この操舵装置は、転舵輪としての左右前輪FW1,FW2を転舵するために、運転者によって回動操作される操作部としての操舵ハンドル11を備えている。操舵ハンドル11は操舵入力軸12の上端に固定され、操舵入力軸12の下端は電動モータおよび減速機構からなる反力アクチュエータ13に接続されている。反力アクチュエータ13は、運転者の操舵ハンドル11の回動操作に対して反力を付与する。
また、この操舵装置は、電動モータおよび減速機構からなる転舵アクチュエータ21を備えている。この転舵アクチュエータ21による転舵力は、転舵出力軸22、ピニオンギア23およびラックバー24を介して左右前輪FW1,FW2に伝達される。

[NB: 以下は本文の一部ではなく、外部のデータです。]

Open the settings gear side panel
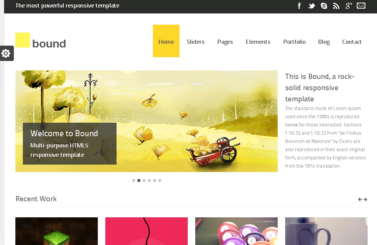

この構成により、転舵アクチュエータ21からの回転力は転舵出力軸22を介してピニオンギア23に伝達され、ピニオンギア23の回転によりラックバー24が軸線方向に変位して、このラックバー24の軸線方向の変位により、左右前輪FW1,FW2は左右に転舵される。
次に、これらの反力アクチュエータ13および転舵アクチュエータ21の回転を制御する電気制御装置について説明する。電気制御装置は、操舵角センサ31、転舵角センサ32、車速センサ33および横加速度センサ34を備えている。
操舵角センサ31は、操舵入力軸12に組み付けられて、操舵ハンドル11の中立位置からの回転角を検出して操舵角θとして出力する。転舵角センサ32は、転舵出力軸22に組み付けられて、転舵出力軸22の中立位置からの回転角を検出して実転舵角δ(左右前輪FW1,FW2の転舵角に対応)として出力する。なお、操舵角θおよび実転舵角δは、中立位置を「0」とし、左方向の回転角を正の値で表すとともに、右方向の回転角を負の値でそれぞれ表す。車速センサ33は、車速Vを検出して出力する。横加速度センサ34は、車両の実横加速度Gを検出して出力する。なお、実横加速度Gも、左方向の加速度を正の値で表し、右方向の加速度を負の値で表す。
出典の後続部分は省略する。